We have all heard about the evolution of BJJ, when you compare the techniques of the past to today, it's shocking to see how much it has grown from 20 years to now, but that is kind of normal on most sports, right? What is even more shocking for me is how some techniques are develop and get popular every 6 months or a year and how passionated are the comments about than. Most popular and recent examples are, of course, how people were obsessed with 5050 and had a love/hate relationship with it: "Should be banned from tournaments" were the comment that I disagreed the most...
Right after was the Berimbolo wave, that is still popular, but a bit less...looked out of this world (and still does), it was the evolution of the helicopter (technique from 90's), but soon enough everyone got an understanding of it and to counter many start the "double pull guard" and again the passionate comments "BAN FROM THE SPORT!!! There is no use on self defense" etc
More recently the Lapel or Worm guard is taking the roll of the bad guy and people are against it again. To say it's ONLY good to stall is a very single mind view of it. Just take a closer look to see how many option can open.
I'm just very glad those negative opinions were not heard, imagine if for everything new and difficult to count we would make not allowed? (wasn't that what JUDO did and still does sometimes?) Would our Martial Art/ Sport evolve? ( Yes, I did use "/sport " and I love that BJJ has ALSO become a sport)
I Usually note that the one's who don't know the technique, don't understand, feel they are too old to learn a new trick or even worse, think they know everything that is important are the one's vouching against it. From white to black belt...
I have promise myself to at least try never to fall into one of the categories I just mentioned, but I have to say it's tiring and some times discouraging, often I catch myself think "Fu#%, here it comes another concept to be learn". But you know what? It's when I feel like a white belt again that I'm motivate...if I felt I had nothing else to learn, to improve why would I keep going?
I told almost no one about a recent injury I had, that kept me from putting a GI during 6 months, that was the longest I had to stay without a gi since 1994 (just because I was exchange student in a city that had no BJJ). Because of that I couldn't follow so much of the so call Lapel guard or Worm guard. I knew the idea from looking videos, but couldn't say I had a good understanding of it (Not sure I can say that now, but anyways).
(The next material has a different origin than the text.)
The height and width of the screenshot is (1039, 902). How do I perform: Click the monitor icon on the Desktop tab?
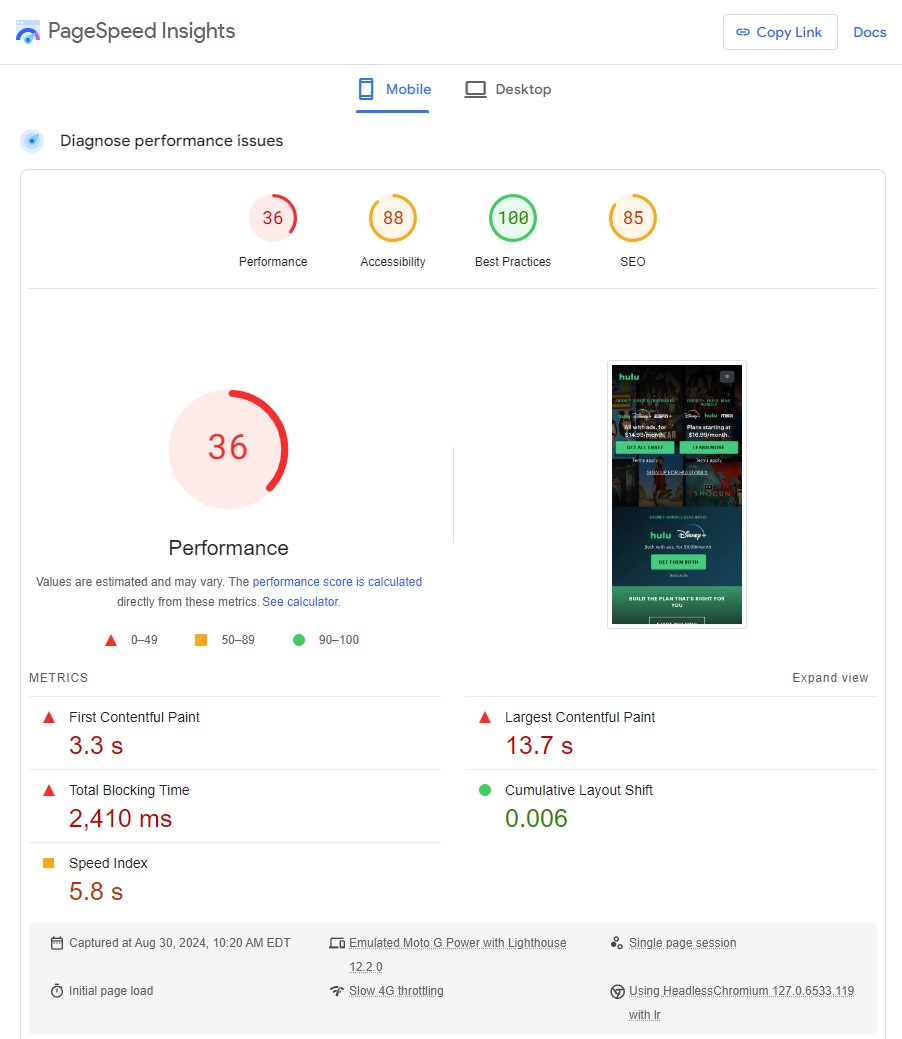474,88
Yesterday I had the chance to roll with a 16 years old, female blue belt that is doing the Worm guard like a pro, with many variations and giving trouble to everyone she has been training with. The fact that she is 54kg confirmed my theory that she was all about technique and minimum strength. I learned so much from her during the roll and also after, while she was kind enough to explain and teach what she was trying and looking for with each different grip. If I had the chance to look from outside, I would risk saying that was beautiful to see the Black Belt (me), learning as if he was a white belt from the young blue belt (her). I wish someone had film that. I was lucky enough to have my friend from BJJ HACKS (Subscribe to his channel, if you haven't yet, some sick BJJ stuff) there to film at least part of our training and here he shares with everyone. You can see in my face how I'm watching every movement she does, every grip change and trying to absorb as much as possible. I love this exchange BJJ allows you to have, despite of the color of the belt. So here is my advice to close this few lines:
Learn from everyone! Everyone knows something you don't, be open to that information! Once your knowledge grown, it will never go back to the previous size.